Selection ::
CRIS: Drop support for the CRIS port

The port was added back in 2000 so it's no longer even a good source
of inspiration for newer ports (if it ever was)

The last SoC (ARTPEC-3) with a CRIS main CPU was launched in 2008.

Coupled with time and working developer board hardware being
in low supply, it's time to drop the port from Linux.

So long and thanks for all the fish!

Signed-off-by: Jesper Nilsson <jesper.nilsson@axis.com>
Signed-off-by: Arnd Bergmann <arnd@arndb.de>

1 files changed, 0 insertions, 439 deletions

diff --git a/arch/cris/arch-v32/kernel/head.S b/arch/cris/arch-v32/kernel/head.S
deleted file mode 100644
index 92f9fb1f6845..000000000000
--- a/arch/cris/arch-v32/kernel/head.S
+++ /dev/null
@@ -1,439 +0,0 @@
-/* SPDX-License-Identifier: GPL-2.0 */
-/*
- * CRISv32 kernel startup code.

Tasks to perform ::
**a)** Answer these questions about the CRIS commit:
(i) In what year was the CRIS port added?
(ii) What was the last SoC with a CRIS main CPU, and when was it launched?
(iii) How many deletions does the change report?
**b)** Carry the CRIS commit forward from its last line, keeping to the deleted-file diff format.

Items from a data source ::
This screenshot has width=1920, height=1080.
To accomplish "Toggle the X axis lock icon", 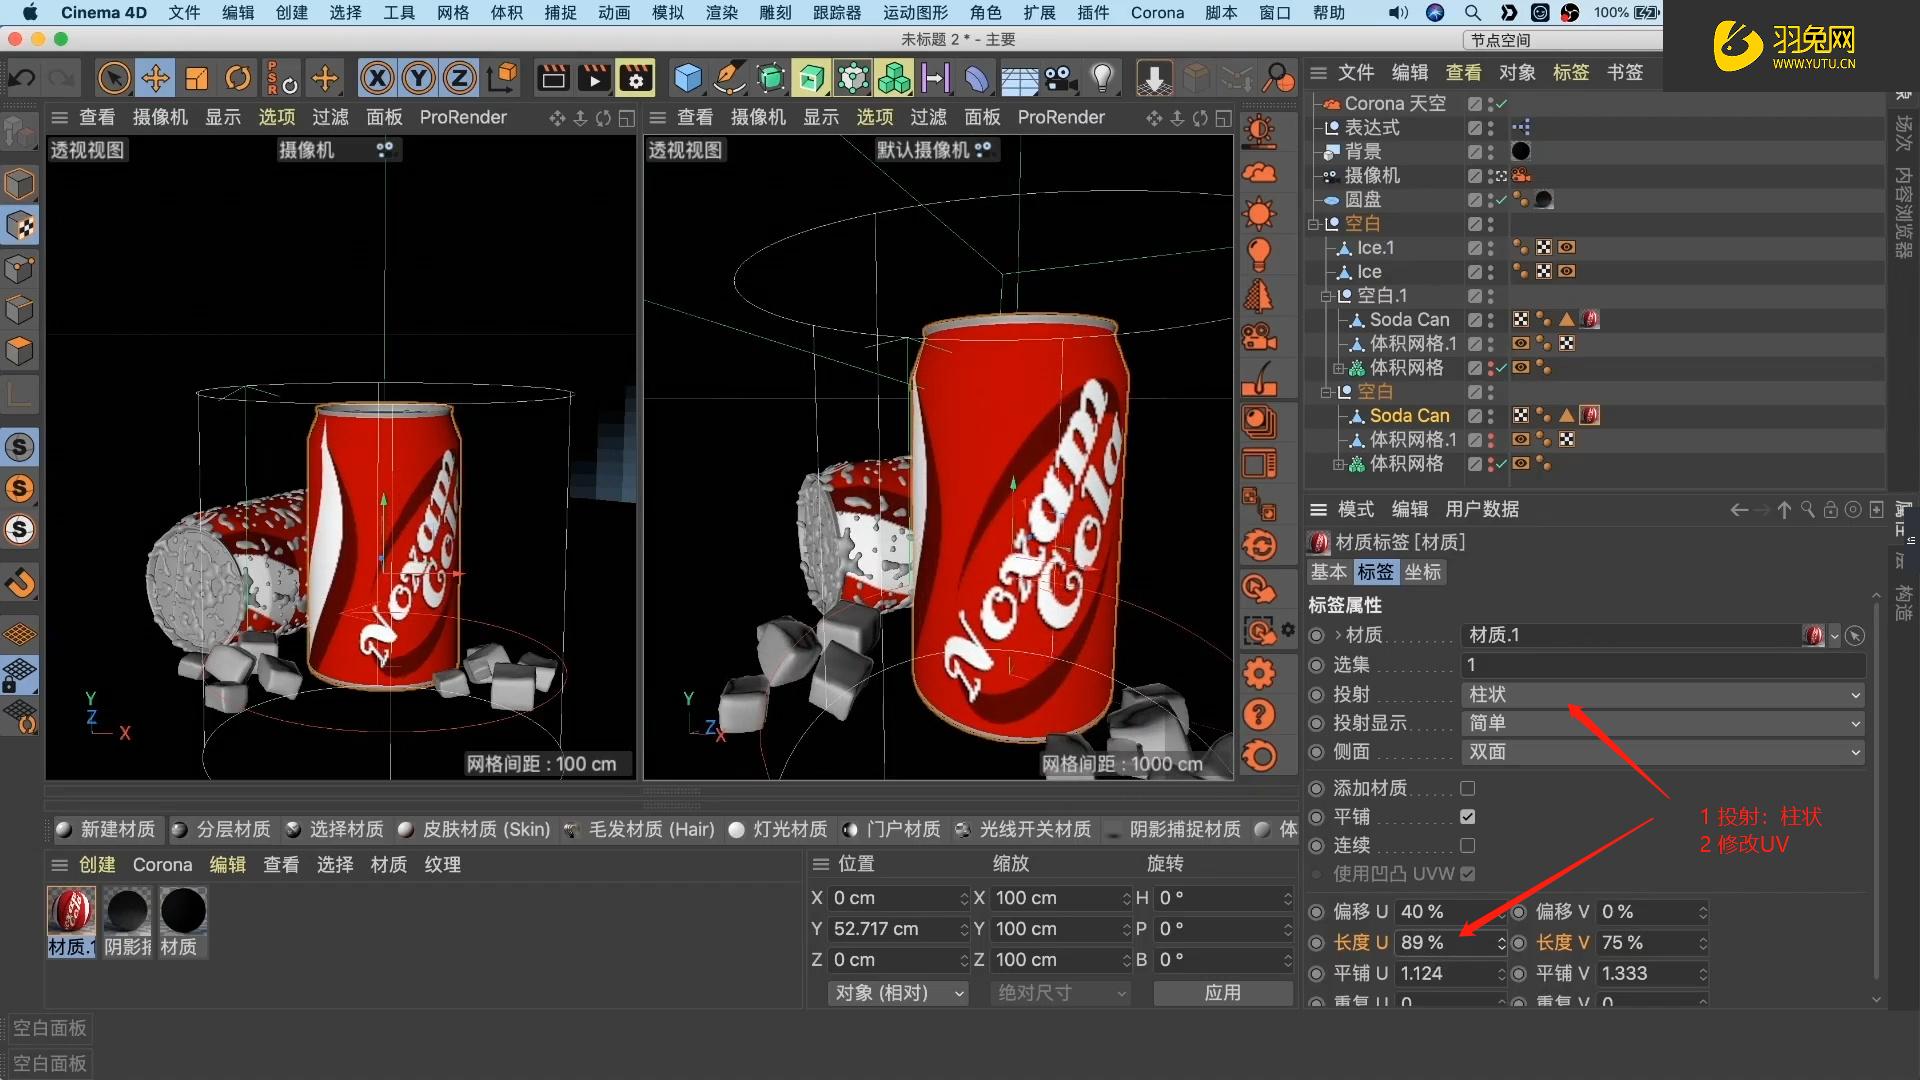I will pos(378,77).
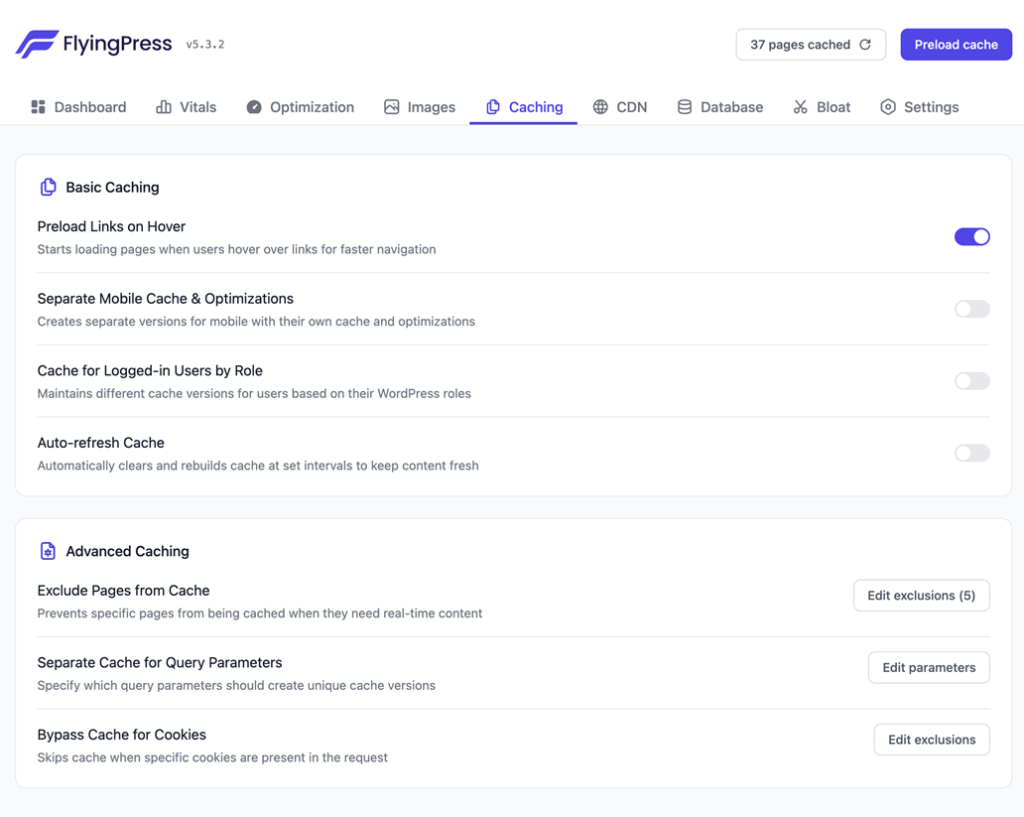Enable Separate Mobile Cache & Optimizations
This screenshot has width=1024, height=817.
[x=971, y=308]
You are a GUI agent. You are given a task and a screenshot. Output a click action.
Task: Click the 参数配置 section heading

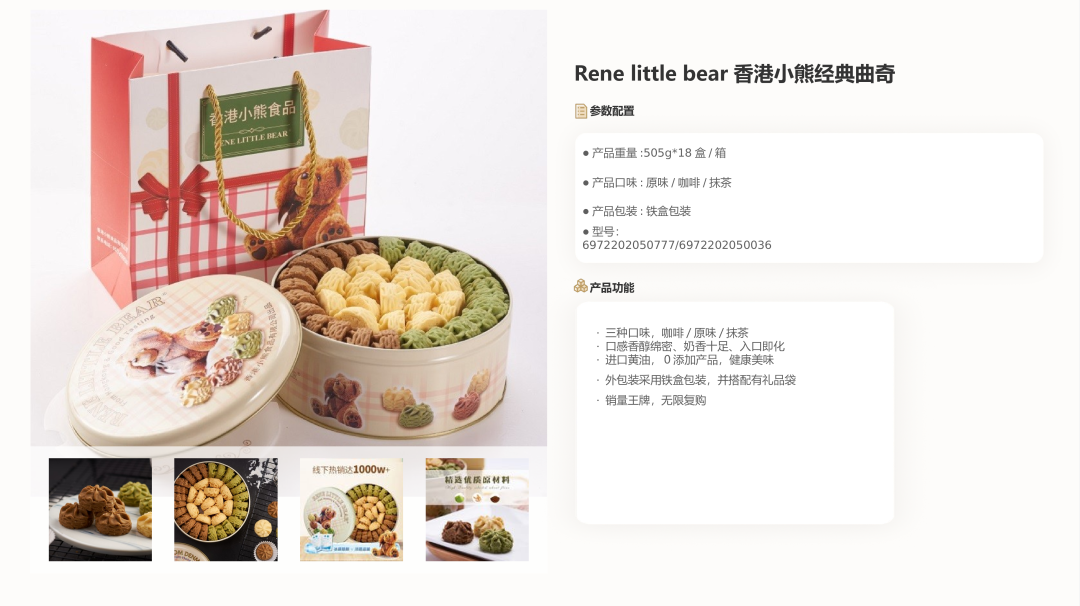point(612,111)
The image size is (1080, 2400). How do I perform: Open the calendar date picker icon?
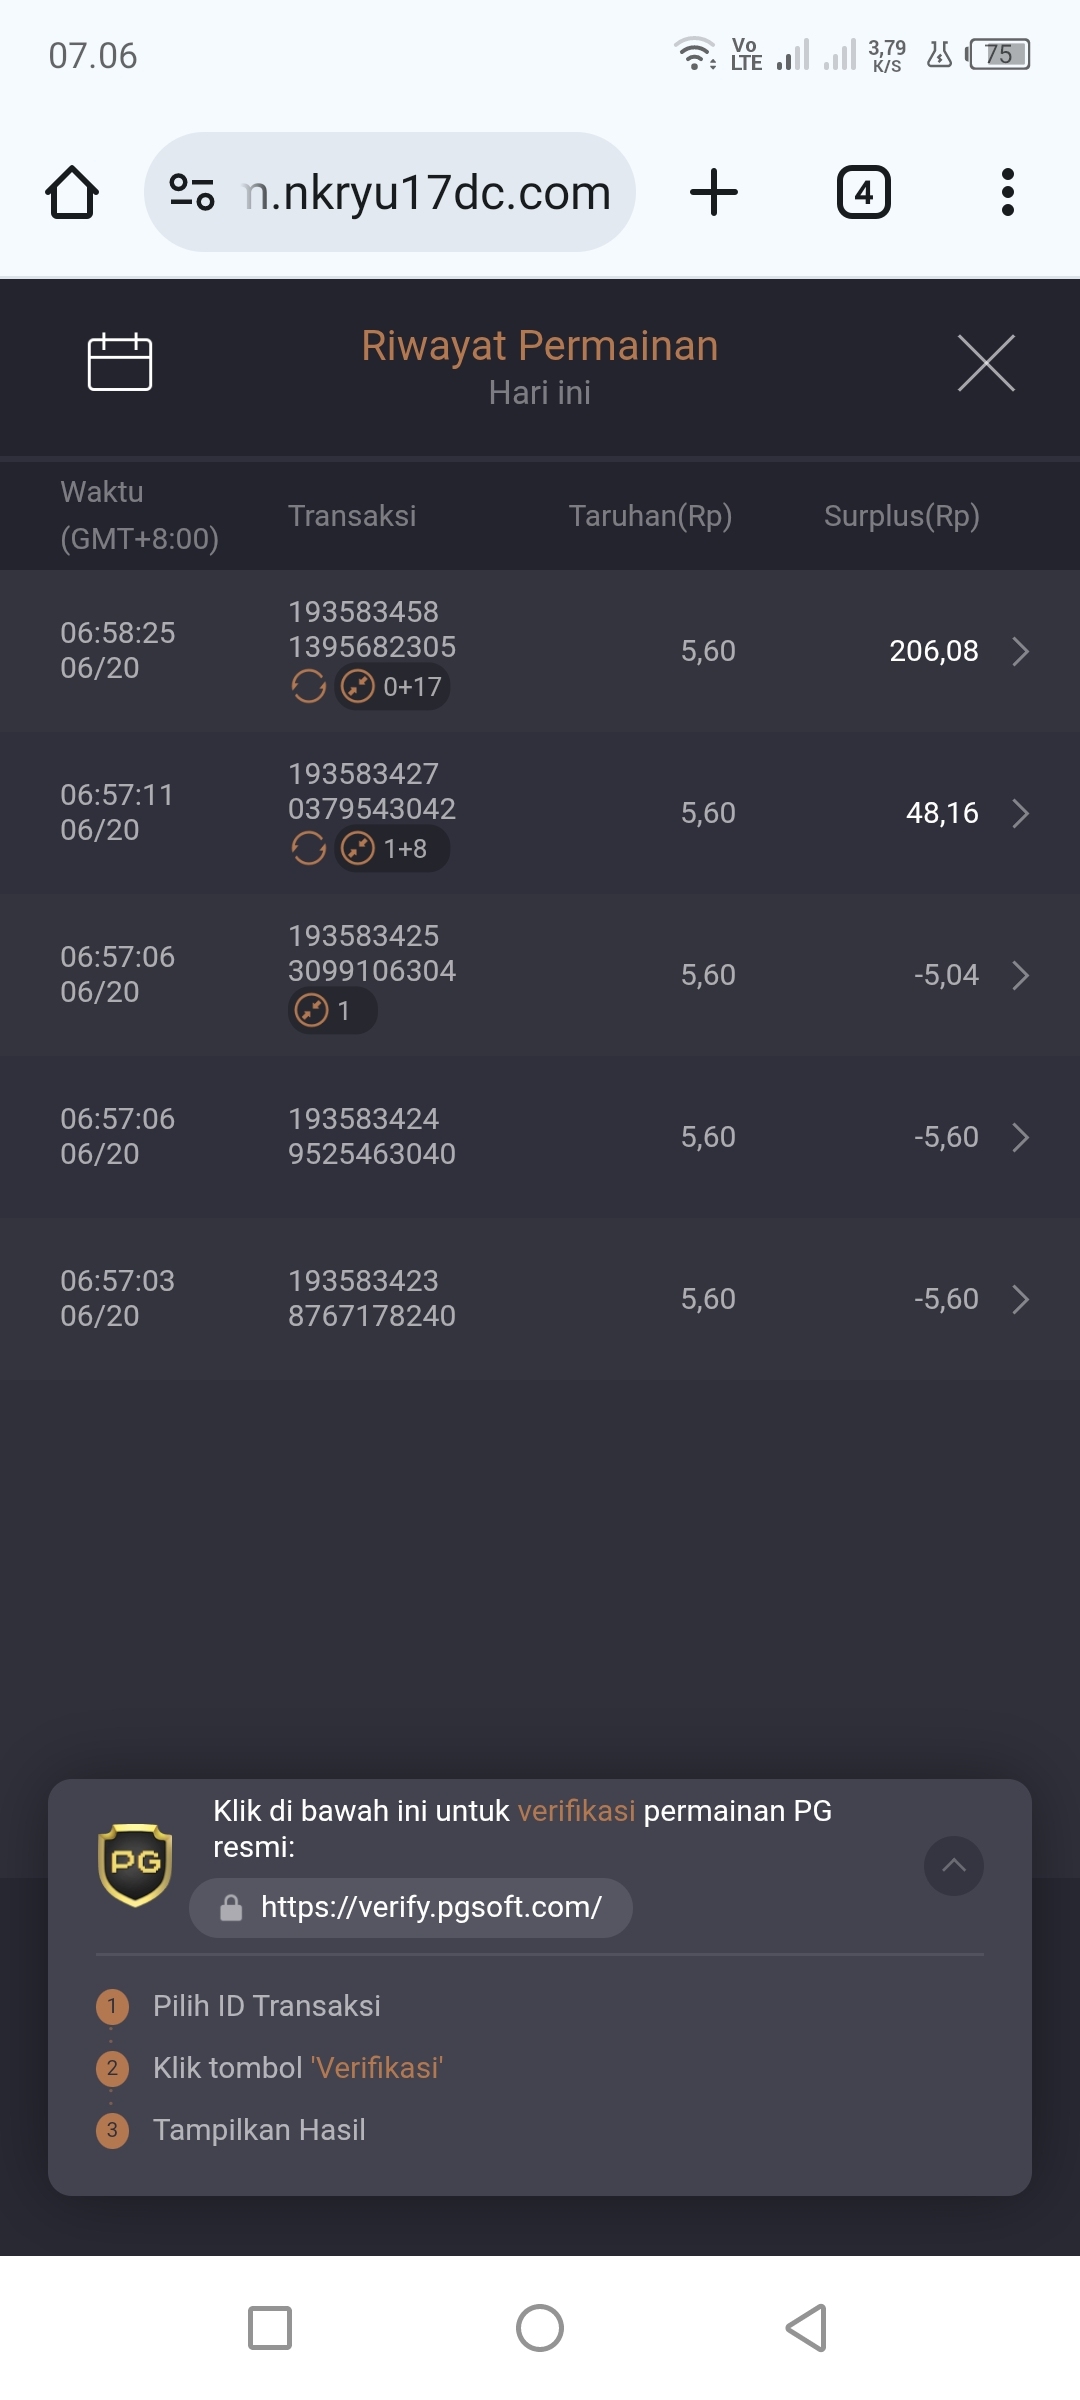pos(119,361)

Written responses ::
**a)**
(i) 2000
(ii) ARTPEC-3, launched in 2008
(iii) 439

**b)**
- *
- * Copyright (C) 2003, Axis Communications AB
- */
-
-#include <linux/init.h>
-
-#define ASSEMBLER_MACROS_ONLY
-
-/*
- * The macros found in mmu_defs_asm.h uses the ## concatenation operator, so
- * -traditional must not be used when assembling this file.
- */
-#include <arch/memmap.h>
-#include <hwregs/reg_rdwr.h>
-#include <hwregs/intr_vect.h>
-#include <hwregs/asm/mmu_defs_asm.h>
-#include <hwregs/asm/reg_map_asm.h>
-#include <mach/startup.inc>
-
-#define CRAMFS_MAGIC 0x28cd3d45
-#define JHEAD_MAGIC 0x1FF528A6
-#define JHEAD_SIZE 8
-#define RAM_INIT_MAGIC 0x56902387
-#define COMMAND_LINE_MAGIC 0x87109563
-#define NAND_BOOT_MAGIC 0x9a9db001
-
-	;; NOTE: R8 and R9 carry information from the decompressor (if the
-	;; kernel was compressed). They must not be used in the code below
-	;; until they are read!
-
-	;; Exported symbols.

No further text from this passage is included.